In this Theme 4 open seminar, Mattias Goldmann, founder of the 2030-secretariat, talked about incentives and drivers for electrification of transport. Viktor Werner, PhD student at Linköping University, presented insights based on his upcoming doctorate thesis. He focused on the need for system reconfiguration to succeed with a transition to electrified goods transportation.
Incentives and drivers for electrification of transport
Mattias Goldmann took us on a tour around the world to highlight successful initiatives in the ongoing electrification of transport, both by governments and companies. The tour included explanations to why so many Danes travel by bike instead of car – concluding that none of the main drivers relate to sustainability. Instead, prevalent reasons are that it offers a daily workout, it is more efficient than car, and that cost is lower.
One takeaway is the importance of framing sustainability measures in terms of motivating everyday action. This is true also in USA and in France, which were exemplified for their incentives to drive electric vehicles. In France, the creation of the bonus-malus system has enabled a financial incentive without burdening the average taxpayer. Other important drivers for change are role models, for example the Pope using an electric car. Mattias summarized his tour by listing common denominators for successful measures: smart economic incentives where the impact on the state budget is limited, outright bans of combustion engines for some applications and using fossil fuels more broadly, giving production stimuli, and to “walk the talk”.

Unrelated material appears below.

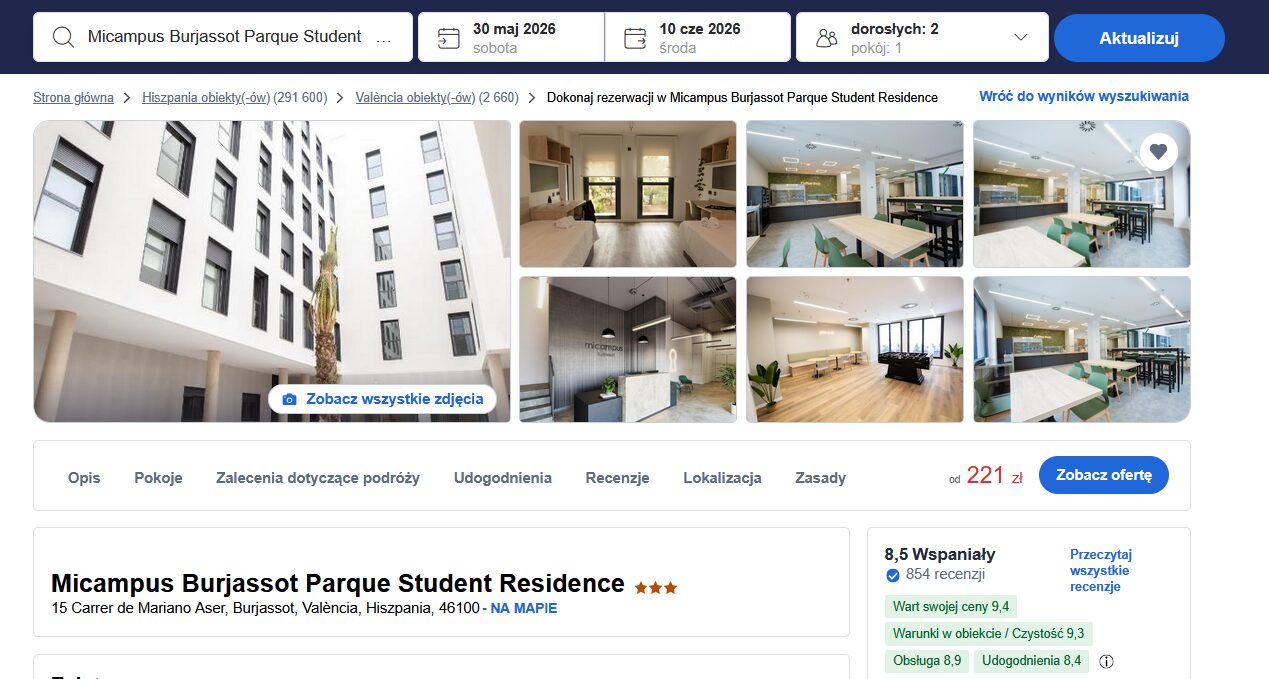Click the verified reviews checkmark badge

point(893,575)
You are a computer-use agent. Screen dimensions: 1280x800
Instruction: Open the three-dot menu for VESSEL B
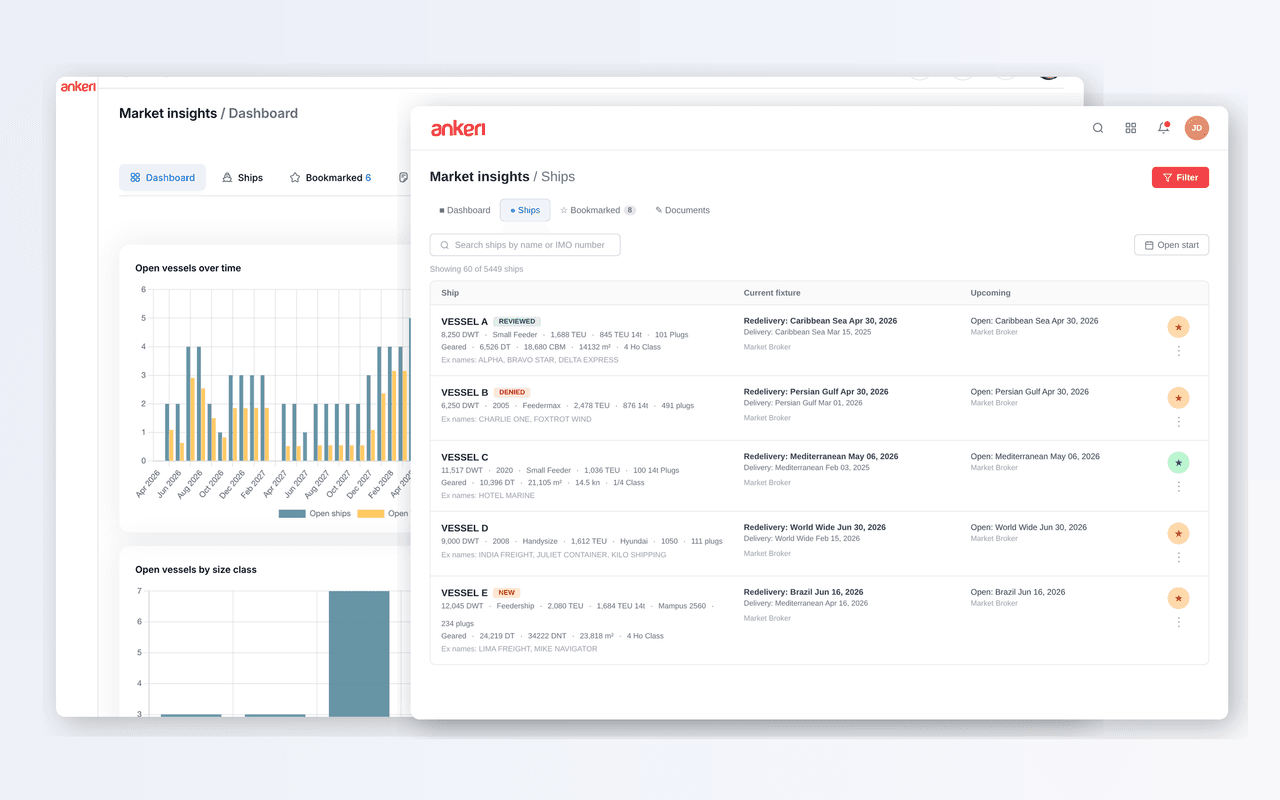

The need for a system reconfiguration in the transition to electrified goods
Viktor Werner’s presentation, which is based on his doctorate thesis (dissertation on the 27th of October), focused on the need for system reconfiguration to succeed with a transition to electrified goods transportation. His presentation targeted both how larger firms (“incumbents”) affect the system, and how the change of system affects them. From an incumbent perspective, they can shape the reconfiguration process by: learning and adapting, joint demand articulation, market shaping, and agenda setting. For the other perspective, the impact of the system change, Viktor highlighted three aspects for the incumbent to consider: proactive selection of feedback mechanisms, pursuit of strategic partnerships, and acknowledgement of activity boundaries being anticipatory and keep open for emerging feedback. One main contribution from Viktor’s work is the need to view markets as social systems, which entails the need to support and engage with key customers.